The New York Bike-Share Project
Saturday July 7, 2007 – Wednesday July 11, 2007
Forum for Urban Design
Daily July 7-11: Free bikes from 97 Kenmare Street and a roving satellite station.
Imagine walking to a sidewalk corner and finding a public bicycle. With a cellphone call or swipe of a card, you unlock it from its bike rack and ride it across town. Once at your destination, you steer to the closest bike rack and, with one more call or card swipe, return the bike to the public network. You pay less than $.50 for the trip, and the bike is once again available for the taking.
Bike-sharing already exists in cities across Europe, including Oslo, Barcelona, Copenhagen, Stockholm, Lyon and Frankfurt. Paris alone is currently installing over 10,000 bikes at 750 stations. Bike-sharing is a reality overseas, revolutionizing transportation networks and greening the urban fabric. How could it launch in New York?

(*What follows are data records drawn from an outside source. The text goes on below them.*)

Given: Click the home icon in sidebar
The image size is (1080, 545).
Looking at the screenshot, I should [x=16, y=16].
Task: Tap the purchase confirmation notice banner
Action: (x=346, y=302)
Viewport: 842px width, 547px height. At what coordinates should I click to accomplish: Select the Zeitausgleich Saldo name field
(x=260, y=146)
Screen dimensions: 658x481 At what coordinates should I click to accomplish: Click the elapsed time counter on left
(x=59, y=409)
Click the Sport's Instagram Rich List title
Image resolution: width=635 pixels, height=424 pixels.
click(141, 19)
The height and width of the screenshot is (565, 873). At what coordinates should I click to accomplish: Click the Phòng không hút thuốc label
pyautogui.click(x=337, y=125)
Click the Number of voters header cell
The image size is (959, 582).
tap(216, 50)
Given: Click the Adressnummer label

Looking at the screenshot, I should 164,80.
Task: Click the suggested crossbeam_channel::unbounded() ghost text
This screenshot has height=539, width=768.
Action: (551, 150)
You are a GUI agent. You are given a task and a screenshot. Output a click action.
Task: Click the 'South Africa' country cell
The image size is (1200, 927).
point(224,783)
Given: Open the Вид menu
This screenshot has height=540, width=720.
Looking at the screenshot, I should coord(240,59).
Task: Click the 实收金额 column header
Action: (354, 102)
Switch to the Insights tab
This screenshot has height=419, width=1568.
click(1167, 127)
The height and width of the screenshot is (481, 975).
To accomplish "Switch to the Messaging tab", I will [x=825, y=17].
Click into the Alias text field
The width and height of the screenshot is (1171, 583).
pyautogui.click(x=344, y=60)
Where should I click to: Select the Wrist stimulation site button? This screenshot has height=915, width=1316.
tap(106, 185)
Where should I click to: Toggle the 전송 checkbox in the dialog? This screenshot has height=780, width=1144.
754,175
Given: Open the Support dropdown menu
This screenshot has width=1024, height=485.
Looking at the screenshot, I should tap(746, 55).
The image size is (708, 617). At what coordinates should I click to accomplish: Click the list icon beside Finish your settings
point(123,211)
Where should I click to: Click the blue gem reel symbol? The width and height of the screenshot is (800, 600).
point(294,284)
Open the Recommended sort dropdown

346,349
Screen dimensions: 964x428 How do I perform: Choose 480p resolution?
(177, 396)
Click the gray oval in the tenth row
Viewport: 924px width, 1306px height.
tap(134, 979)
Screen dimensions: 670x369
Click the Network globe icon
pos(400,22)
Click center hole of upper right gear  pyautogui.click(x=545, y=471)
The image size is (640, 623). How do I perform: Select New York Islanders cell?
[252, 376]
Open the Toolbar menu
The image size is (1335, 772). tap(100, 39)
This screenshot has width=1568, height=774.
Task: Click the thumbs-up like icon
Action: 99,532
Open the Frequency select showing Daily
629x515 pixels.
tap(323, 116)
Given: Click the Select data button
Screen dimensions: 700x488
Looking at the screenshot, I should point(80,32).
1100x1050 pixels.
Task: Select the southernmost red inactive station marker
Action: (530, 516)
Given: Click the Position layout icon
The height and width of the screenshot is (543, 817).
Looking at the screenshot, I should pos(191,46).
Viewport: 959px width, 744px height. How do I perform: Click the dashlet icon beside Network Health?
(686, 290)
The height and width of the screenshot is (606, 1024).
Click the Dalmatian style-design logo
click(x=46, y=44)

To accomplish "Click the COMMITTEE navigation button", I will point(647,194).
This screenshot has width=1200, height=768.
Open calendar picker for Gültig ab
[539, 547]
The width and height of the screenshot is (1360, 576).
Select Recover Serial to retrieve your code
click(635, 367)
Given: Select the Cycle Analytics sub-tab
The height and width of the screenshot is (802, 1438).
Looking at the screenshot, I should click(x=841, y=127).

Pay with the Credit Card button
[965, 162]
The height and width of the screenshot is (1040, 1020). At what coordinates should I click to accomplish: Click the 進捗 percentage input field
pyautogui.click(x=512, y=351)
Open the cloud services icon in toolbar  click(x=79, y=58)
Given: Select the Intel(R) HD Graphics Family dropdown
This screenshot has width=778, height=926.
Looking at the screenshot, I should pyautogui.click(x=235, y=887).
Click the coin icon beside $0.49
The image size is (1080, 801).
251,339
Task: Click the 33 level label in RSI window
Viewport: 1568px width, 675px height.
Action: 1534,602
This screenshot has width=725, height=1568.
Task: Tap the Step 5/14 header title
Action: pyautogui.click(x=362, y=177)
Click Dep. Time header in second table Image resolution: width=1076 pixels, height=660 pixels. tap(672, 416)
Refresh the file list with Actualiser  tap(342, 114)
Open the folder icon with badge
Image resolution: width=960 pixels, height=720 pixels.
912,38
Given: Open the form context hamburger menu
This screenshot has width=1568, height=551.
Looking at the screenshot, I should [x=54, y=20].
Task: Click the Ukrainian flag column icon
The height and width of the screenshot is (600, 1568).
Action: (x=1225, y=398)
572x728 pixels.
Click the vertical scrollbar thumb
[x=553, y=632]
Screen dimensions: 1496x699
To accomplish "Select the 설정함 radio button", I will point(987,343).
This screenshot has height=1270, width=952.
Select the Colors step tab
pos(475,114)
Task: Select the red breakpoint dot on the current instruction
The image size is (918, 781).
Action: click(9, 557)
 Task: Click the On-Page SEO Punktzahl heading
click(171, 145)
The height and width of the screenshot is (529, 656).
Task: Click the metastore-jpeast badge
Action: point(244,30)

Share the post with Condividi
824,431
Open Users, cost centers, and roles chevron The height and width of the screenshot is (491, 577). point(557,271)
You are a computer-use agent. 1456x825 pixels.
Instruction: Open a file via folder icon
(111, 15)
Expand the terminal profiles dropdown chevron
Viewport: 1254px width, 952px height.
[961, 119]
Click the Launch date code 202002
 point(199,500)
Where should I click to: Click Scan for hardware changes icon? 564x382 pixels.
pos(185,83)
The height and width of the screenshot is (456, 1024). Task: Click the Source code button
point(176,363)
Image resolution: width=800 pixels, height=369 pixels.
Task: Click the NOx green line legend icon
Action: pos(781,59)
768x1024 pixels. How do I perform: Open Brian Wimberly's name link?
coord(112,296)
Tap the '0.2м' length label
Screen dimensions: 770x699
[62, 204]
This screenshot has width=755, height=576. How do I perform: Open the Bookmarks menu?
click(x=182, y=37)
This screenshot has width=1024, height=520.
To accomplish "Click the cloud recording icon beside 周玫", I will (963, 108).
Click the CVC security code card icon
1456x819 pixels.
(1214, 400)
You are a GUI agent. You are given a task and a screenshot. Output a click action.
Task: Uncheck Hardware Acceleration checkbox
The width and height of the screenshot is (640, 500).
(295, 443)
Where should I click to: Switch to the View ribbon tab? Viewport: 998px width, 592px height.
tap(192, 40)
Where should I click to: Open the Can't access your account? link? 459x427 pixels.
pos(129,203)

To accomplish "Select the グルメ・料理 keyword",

From July 7-11, 2007, the Forum For Urban Design, partnering with Storefront for Art and Architecture, introduced New Yorkers to bike-sharing through a highly-visible, five-day design charette. Located at one of the most exciting street corners in Lower Manhattan, The New York Bike-Share Project consisted of three parts: an experimental bike-share (free bike rentals!), an exhibition of European successes, and a design charette with public presentations.
Schedule of events
July 7-11, ALL DAY: Free 30-minute bike rentals from 97 Kenmare Street and a second bike-share “station” whose location changed each day.
July 9, 6:00 pm: Public presentation of bike share programs in Barcelona, Stockholm and Oslo
July 10, 6:00 pm: Pamplona, Lyon and Paris
July 11, 6:00 pm: Presentation of the charette results and closing reception
The Experiment (free bike rentals!)
From July 7-11, New Yorkers and tourists alike enjoyed free 30-minute rides between Storefront for Art and Architecture (97 Kenmare St.) and a second bike-share station. Locations for the second station included the Hudson River Park, Washington Square Park, Williamsburg, City Hall, and SoHo.
Storefront for Art and Architecture (97 Kenmare St.) hosted a exhibition of European bike-share programs and the people who use them. It was open to the public from July 7-11.
The Forum For Urban Design facilitated a public charette to imagine a future bike-share program in New York City. Public presentations from design and transportation experts took place on July 9 and 10. Final charette results were published on nybikeshare.org.
Our website www.nybikeshare.org streamed real-time text and video blogging of the New York Bike-Share Project throughout its five days.